Your assignment
Would you find each line in the entries below with the string "computer" and copy it?

Extracted entries
○ ○ ○ ○
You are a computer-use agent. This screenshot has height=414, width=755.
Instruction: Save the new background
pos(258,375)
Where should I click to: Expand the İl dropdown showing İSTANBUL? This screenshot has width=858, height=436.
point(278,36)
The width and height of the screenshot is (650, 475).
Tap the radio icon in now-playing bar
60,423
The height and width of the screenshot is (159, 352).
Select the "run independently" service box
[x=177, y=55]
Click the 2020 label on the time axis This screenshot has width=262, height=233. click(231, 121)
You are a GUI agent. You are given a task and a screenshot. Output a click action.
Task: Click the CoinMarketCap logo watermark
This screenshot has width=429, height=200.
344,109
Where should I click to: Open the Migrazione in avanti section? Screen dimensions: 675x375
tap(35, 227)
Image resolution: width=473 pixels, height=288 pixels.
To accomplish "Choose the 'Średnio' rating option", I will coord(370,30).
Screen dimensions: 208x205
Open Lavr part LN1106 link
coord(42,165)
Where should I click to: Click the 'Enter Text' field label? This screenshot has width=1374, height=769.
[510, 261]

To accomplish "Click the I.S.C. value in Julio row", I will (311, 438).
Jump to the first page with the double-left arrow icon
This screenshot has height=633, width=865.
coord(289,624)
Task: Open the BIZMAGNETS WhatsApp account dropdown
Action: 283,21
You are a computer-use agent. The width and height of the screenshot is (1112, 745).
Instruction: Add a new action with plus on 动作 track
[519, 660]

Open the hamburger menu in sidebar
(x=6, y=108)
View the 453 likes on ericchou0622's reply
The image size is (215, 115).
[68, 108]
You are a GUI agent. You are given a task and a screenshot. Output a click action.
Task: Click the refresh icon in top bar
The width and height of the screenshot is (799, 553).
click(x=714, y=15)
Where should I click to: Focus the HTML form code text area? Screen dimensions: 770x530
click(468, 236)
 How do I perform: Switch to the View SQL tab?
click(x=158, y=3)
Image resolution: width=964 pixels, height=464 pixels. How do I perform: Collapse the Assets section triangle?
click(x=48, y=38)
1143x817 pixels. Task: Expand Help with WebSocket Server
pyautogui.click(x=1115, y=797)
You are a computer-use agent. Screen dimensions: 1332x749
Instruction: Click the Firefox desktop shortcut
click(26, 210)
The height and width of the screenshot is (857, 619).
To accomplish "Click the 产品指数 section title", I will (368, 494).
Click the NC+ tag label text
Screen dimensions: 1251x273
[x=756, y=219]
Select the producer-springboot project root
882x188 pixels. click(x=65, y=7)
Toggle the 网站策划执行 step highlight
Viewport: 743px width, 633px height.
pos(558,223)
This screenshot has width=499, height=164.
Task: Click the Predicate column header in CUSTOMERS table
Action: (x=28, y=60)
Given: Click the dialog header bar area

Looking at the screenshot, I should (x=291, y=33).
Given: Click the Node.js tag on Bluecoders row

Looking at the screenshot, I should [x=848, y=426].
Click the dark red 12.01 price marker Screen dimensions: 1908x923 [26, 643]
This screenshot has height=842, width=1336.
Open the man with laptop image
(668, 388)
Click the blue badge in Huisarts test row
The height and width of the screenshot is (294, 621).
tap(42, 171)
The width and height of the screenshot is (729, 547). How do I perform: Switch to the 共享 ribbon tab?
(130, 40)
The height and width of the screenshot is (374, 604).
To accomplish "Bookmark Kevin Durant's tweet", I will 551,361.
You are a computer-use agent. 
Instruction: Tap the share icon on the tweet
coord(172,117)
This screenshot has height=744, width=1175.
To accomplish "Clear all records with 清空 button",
○ ○ ○ ○
Answer for the task
You are a computer-use agent. This screenshot has height=414, width=755.
You are a computer-use agent. The width and height of the screenshot is (1112, 745).
You are a computer-use agent. Screen dimensions: 1332x749
You are a computer-use agent. 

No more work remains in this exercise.